YOUR ASSIGNMENT = The records below are to be set down again exactly, with the pictures left out.

Screenshot grounding data

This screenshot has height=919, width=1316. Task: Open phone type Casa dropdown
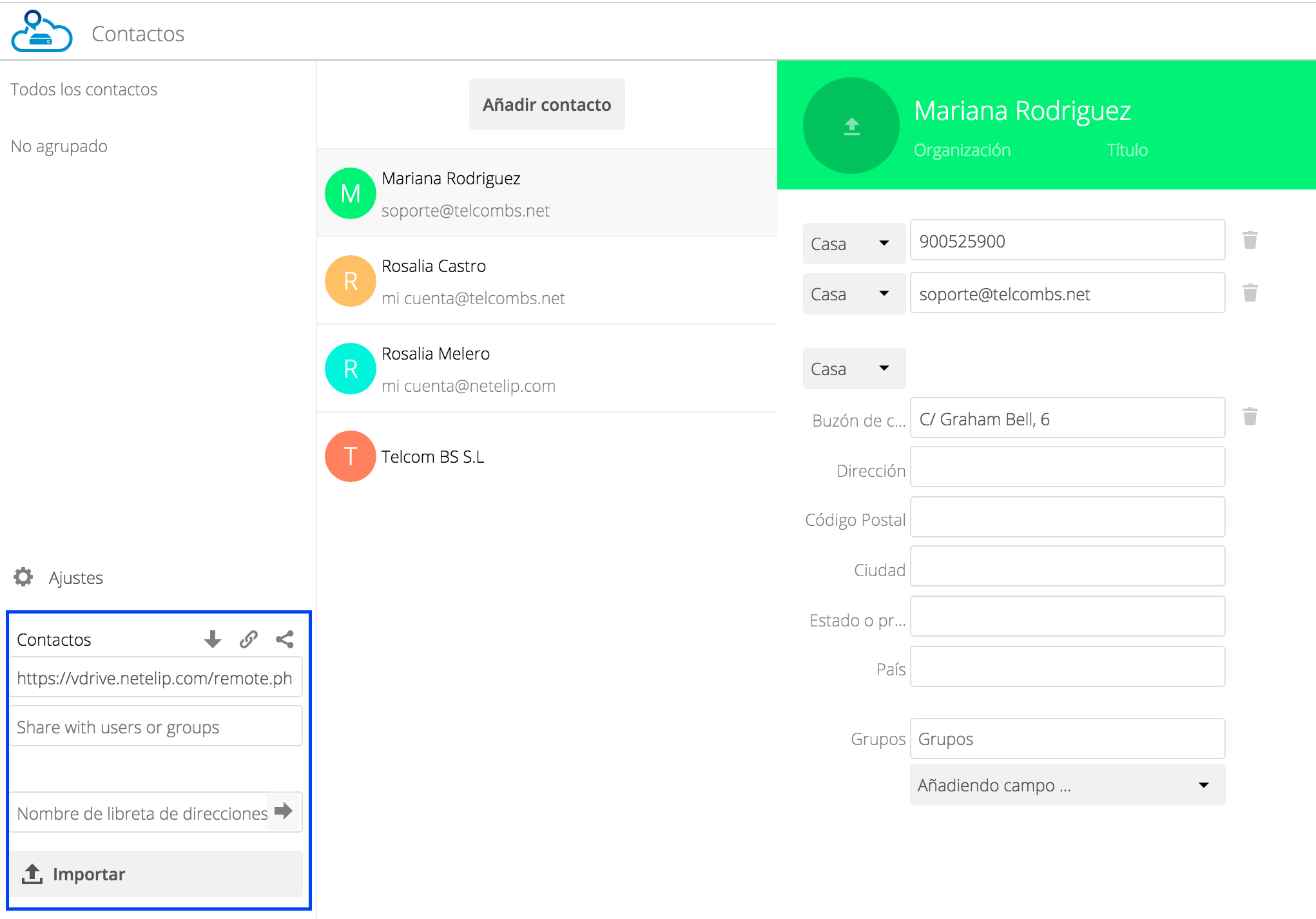pos(853,244)
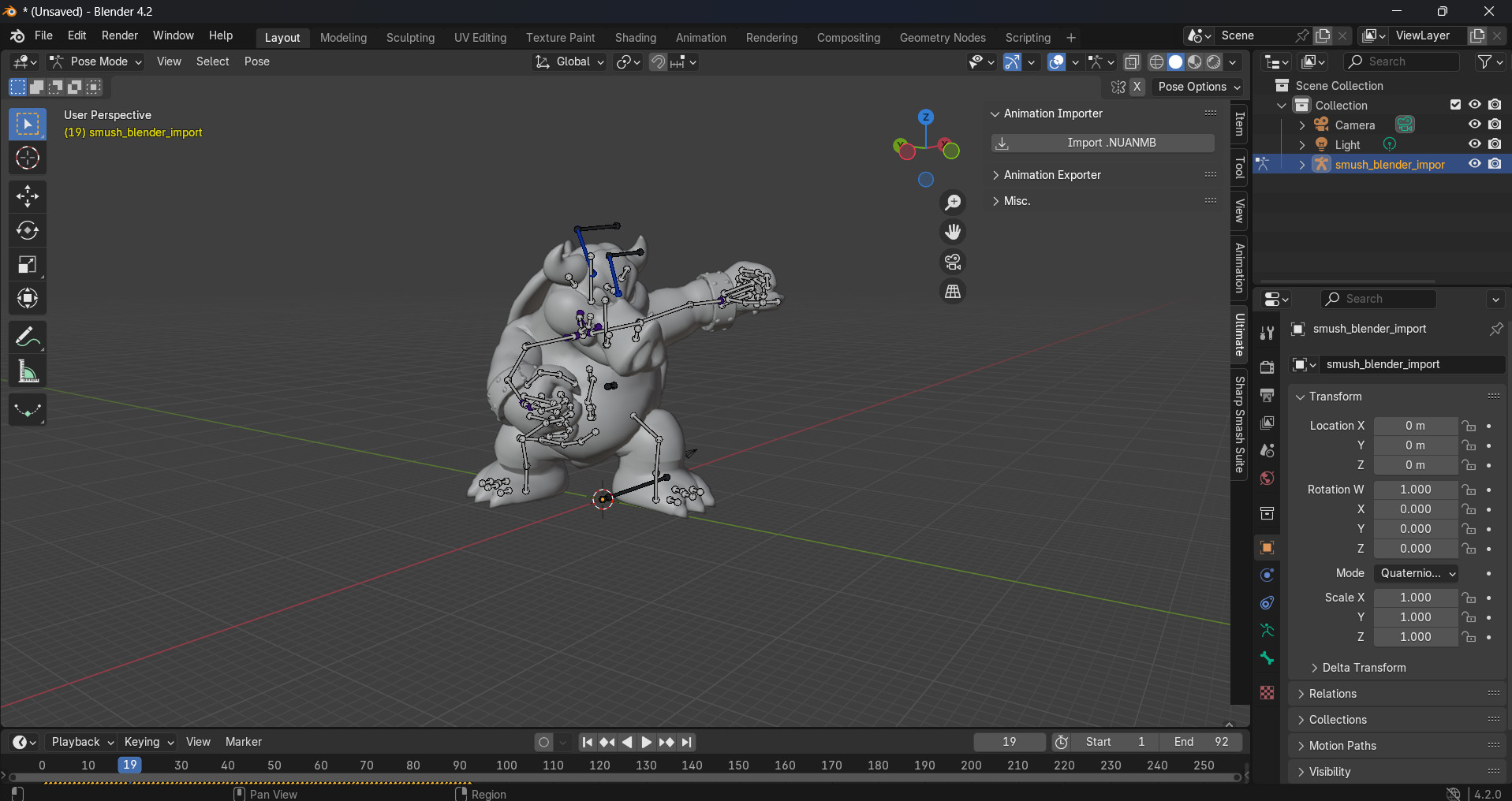This screenshot has width=1512, height=801.
Task: Open the Pose menu in the header
Action: pos(256,61)
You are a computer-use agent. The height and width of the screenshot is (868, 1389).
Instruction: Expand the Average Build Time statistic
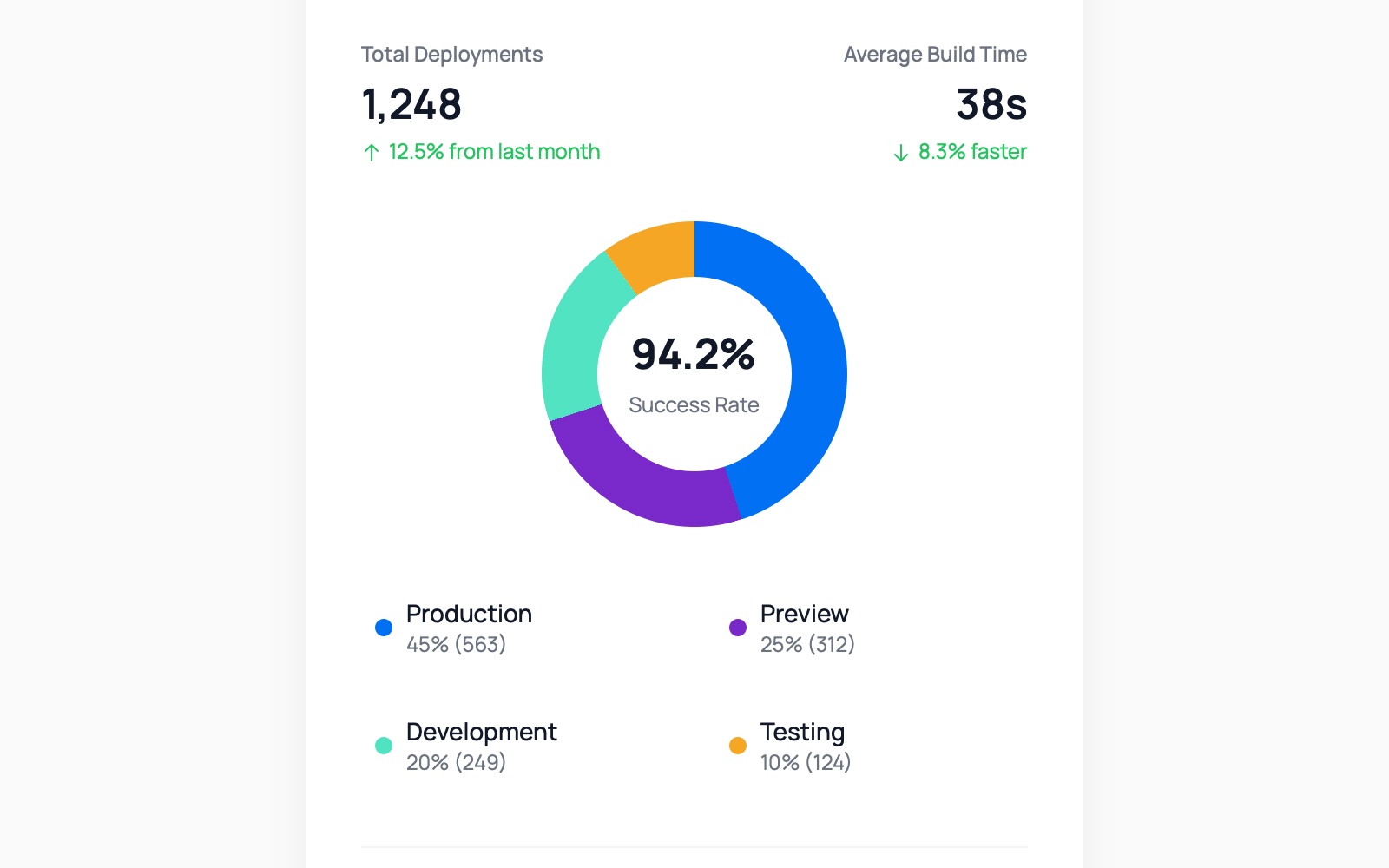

ANSWER SECTION =
This screenshot has height=919, width=1316. Task: Open phone type Casa dropdown
pos(853,244)
This screenshot has width=1512, height=801.
Task: Open the Pose menu in the header
Action: pos(256,61)
You are a computer-use agent. The height and width of the screenshot is (868, 1389).
Instruction: Expand the Average Build Time statistic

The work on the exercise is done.